Hearing from Keir that he saw untuned ATLAS outperform us by a 30% margin, which would be very unusual, I ran our benchBlasGemm a bit. By the way, I updated it to make it compile, which involved removing the eigen_...._normal path which didn't look useful (?), hope it's OK. Also, it was missing a extern "C" around the cblas #include.
So I installed the most optimized ATLAS package that I could on Fedora, built with SSE3.
[bjacob@cahouette bench]$ ./benchBlasGemm 4096 4096 x 4096 x 4096 cblas: 8.73982 (7.862 GFlops/s) eigen : 8.9491 (7.678 GFlops/s) [bjacob@cahouette bench]$ ./benchBlasGemm 4096
4096 x 4096 x 4096 cblas: 8.51913 (8.066 GFlops/s) eigen : 8.42922 (8..152 GFlops/s)

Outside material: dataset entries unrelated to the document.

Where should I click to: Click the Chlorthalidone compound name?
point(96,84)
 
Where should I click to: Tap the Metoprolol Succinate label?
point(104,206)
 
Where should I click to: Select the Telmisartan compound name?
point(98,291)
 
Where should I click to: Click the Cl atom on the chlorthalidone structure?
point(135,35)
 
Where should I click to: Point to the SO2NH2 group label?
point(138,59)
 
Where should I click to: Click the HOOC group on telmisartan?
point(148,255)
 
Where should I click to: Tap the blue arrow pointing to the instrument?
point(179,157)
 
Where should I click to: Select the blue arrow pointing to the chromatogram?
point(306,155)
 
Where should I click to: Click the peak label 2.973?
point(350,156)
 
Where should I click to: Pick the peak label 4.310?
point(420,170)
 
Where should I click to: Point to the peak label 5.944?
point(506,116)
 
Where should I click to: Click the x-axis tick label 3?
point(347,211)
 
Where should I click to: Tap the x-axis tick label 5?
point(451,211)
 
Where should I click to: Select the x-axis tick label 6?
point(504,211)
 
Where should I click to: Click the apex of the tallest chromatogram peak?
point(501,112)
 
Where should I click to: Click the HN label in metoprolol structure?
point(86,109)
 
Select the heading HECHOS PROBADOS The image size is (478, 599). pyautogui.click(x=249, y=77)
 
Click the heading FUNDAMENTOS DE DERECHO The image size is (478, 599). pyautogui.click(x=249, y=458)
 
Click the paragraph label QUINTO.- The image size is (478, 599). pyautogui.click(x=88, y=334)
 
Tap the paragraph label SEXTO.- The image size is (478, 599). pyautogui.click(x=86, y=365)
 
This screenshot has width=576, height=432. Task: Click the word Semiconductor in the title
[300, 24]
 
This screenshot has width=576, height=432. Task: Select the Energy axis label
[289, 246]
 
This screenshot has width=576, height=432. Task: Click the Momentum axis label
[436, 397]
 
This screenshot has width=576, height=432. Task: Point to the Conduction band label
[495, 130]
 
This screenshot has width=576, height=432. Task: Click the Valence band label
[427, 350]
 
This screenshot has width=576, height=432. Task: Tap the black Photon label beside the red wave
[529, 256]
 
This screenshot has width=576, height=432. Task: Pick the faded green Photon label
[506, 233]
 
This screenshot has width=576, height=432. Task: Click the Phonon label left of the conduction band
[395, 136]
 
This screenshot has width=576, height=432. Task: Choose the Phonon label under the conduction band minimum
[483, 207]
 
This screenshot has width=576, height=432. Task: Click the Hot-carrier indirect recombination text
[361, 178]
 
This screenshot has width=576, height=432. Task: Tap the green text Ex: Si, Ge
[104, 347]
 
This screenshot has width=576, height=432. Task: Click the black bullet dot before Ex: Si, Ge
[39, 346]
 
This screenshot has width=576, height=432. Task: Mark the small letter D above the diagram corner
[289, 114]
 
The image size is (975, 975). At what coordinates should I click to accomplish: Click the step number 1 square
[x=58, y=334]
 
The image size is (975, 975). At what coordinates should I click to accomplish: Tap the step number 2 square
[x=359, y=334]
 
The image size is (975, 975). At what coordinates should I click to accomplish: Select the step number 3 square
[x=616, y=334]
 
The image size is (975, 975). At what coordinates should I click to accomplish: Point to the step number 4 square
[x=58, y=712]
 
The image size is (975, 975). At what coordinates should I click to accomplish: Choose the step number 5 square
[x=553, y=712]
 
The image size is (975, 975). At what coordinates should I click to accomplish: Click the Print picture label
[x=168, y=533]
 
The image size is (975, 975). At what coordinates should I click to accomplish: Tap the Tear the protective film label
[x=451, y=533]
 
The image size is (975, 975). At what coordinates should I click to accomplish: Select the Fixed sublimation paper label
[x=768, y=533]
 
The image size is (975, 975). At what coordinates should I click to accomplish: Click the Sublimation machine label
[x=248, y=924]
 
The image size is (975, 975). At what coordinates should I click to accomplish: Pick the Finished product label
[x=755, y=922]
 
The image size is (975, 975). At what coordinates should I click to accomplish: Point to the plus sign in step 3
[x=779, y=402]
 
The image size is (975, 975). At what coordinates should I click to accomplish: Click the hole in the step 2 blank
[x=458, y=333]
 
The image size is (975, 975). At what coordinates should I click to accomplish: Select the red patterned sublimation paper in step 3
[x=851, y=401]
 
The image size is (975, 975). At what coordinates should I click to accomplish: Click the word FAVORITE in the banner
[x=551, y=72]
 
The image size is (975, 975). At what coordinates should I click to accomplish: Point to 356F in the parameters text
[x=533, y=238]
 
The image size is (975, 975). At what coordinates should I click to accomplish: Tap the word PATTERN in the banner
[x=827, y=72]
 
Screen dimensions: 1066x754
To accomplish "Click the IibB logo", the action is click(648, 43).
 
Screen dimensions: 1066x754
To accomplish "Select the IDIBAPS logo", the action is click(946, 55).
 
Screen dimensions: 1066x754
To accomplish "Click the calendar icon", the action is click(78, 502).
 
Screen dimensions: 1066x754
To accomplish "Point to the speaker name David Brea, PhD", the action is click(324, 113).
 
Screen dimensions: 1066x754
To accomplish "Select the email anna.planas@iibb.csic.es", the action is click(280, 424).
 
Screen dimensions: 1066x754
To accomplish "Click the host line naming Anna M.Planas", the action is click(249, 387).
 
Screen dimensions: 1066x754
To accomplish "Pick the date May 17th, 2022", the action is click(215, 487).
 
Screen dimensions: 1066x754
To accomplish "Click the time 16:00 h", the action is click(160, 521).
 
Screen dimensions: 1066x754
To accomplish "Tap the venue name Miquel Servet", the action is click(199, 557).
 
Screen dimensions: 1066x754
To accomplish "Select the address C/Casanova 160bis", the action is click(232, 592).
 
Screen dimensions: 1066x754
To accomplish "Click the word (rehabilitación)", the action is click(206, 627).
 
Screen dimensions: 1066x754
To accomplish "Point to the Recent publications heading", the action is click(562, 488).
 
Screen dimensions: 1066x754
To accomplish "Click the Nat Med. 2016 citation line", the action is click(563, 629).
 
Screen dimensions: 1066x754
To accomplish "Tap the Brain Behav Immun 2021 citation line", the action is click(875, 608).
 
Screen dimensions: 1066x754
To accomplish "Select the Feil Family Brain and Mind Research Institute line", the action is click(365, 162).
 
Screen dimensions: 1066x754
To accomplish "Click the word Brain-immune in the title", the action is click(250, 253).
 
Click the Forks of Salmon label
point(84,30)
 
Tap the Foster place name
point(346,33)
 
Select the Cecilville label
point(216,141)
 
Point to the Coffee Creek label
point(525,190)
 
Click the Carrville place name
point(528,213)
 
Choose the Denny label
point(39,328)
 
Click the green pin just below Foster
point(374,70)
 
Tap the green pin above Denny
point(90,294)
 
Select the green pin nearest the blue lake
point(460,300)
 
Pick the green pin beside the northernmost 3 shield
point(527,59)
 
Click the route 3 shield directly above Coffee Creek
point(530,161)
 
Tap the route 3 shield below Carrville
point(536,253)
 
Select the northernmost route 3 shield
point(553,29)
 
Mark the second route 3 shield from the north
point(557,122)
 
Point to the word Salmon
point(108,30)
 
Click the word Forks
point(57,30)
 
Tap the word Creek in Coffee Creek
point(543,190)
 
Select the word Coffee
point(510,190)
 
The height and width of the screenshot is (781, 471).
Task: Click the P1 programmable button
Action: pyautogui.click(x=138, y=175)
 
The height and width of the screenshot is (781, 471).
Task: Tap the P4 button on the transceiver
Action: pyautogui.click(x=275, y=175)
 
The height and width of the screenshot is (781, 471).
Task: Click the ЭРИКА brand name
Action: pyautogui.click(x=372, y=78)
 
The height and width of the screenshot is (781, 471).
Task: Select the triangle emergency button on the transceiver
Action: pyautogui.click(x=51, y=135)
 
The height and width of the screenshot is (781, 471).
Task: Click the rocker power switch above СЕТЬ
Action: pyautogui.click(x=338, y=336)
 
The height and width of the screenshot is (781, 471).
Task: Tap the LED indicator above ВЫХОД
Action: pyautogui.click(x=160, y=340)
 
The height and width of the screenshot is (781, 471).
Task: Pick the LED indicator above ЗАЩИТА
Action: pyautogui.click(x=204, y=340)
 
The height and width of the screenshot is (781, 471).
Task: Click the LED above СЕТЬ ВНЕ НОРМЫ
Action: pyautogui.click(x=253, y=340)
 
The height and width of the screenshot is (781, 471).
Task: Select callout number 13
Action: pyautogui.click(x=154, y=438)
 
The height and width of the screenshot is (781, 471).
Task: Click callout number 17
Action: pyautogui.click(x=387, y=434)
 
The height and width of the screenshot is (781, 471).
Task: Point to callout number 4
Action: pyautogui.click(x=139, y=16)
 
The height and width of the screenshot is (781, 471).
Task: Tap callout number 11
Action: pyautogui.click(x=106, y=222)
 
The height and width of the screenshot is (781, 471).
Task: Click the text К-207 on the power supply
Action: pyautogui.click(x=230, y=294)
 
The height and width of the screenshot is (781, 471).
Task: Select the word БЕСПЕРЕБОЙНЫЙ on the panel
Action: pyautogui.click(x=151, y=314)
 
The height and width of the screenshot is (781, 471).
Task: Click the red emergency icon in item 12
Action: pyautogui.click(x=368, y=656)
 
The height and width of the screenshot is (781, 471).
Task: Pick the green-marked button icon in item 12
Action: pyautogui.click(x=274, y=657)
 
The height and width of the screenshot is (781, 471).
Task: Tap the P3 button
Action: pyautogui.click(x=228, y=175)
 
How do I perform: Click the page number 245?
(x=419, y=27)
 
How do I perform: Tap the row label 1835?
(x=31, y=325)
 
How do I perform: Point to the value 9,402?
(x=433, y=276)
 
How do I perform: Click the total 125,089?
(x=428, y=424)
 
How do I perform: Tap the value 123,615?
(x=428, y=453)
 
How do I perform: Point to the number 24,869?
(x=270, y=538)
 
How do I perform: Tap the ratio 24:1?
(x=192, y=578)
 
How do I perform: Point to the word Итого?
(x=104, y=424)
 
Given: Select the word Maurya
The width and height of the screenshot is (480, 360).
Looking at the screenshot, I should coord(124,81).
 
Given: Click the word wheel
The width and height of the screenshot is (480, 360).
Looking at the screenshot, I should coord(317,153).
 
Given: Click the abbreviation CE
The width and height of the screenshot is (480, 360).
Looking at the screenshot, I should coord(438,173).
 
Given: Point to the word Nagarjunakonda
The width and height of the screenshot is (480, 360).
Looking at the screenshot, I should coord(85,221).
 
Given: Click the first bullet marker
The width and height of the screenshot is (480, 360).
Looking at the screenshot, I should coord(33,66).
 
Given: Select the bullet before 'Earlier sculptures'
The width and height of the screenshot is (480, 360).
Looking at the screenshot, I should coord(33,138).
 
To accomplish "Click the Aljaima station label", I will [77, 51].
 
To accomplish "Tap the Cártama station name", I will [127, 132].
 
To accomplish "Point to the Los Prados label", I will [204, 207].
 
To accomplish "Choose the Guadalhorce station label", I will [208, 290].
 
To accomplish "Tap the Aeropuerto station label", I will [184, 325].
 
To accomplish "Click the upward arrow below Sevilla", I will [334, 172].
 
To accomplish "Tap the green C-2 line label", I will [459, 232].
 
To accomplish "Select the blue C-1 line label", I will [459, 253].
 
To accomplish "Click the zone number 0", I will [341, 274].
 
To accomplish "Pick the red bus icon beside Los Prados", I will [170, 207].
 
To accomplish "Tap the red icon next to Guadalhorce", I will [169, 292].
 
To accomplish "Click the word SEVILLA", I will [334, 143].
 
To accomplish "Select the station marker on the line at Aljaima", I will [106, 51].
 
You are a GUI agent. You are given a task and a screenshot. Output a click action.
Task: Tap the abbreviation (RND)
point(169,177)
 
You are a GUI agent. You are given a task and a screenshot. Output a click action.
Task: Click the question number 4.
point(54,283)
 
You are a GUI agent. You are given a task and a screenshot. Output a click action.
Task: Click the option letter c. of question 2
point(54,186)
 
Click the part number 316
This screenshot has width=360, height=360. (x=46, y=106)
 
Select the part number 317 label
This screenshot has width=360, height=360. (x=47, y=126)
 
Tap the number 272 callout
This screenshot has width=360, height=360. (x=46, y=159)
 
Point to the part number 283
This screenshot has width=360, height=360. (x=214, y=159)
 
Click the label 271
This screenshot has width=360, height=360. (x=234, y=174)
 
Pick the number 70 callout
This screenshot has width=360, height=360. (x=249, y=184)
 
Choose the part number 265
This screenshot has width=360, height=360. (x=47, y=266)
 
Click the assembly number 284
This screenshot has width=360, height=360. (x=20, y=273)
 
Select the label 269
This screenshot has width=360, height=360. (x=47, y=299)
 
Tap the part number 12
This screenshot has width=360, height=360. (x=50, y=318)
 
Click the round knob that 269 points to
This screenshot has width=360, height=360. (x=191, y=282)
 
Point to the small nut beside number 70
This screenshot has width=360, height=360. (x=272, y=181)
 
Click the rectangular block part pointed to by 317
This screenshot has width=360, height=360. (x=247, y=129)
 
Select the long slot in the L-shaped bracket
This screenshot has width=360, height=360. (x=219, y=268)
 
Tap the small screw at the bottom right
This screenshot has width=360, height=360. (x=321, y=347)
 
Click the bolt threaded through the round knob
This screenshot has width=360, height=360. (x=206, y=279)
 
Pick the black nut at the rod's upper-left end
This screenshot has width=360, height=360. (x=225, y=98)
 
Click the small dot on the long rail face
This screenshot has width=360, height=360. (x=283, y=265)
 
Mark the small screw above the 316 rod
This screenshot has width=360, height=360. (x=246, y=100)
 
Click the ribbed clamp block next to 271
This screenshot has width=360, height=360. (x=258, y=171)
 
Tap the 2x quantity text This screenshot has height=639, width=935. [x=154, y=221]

So _my_ results show Eigen3 and ATLAS running at the same speed roughly, albeit with a great variability.
This is still perplexing for 2 reasons:
- we used to beat ATLAS by a wide margin. - the roughly 8 GFlops here are not too good. My CPU is a Core i7 at 1.66 GHz. So x4 (because of float) and x2 (pipelining of addps and mulps) we should aim at 13.33 GFlops. So we are running here at only 60% of the theoretical maximum; I think we used to do much better than that.
So let me ask Gael and Keir: * Keir: what do you get on this benchmark? How did you get this result where ATLAS outperformed us by 30%? * Gael: suppose I want to get deeper into this, where do I start?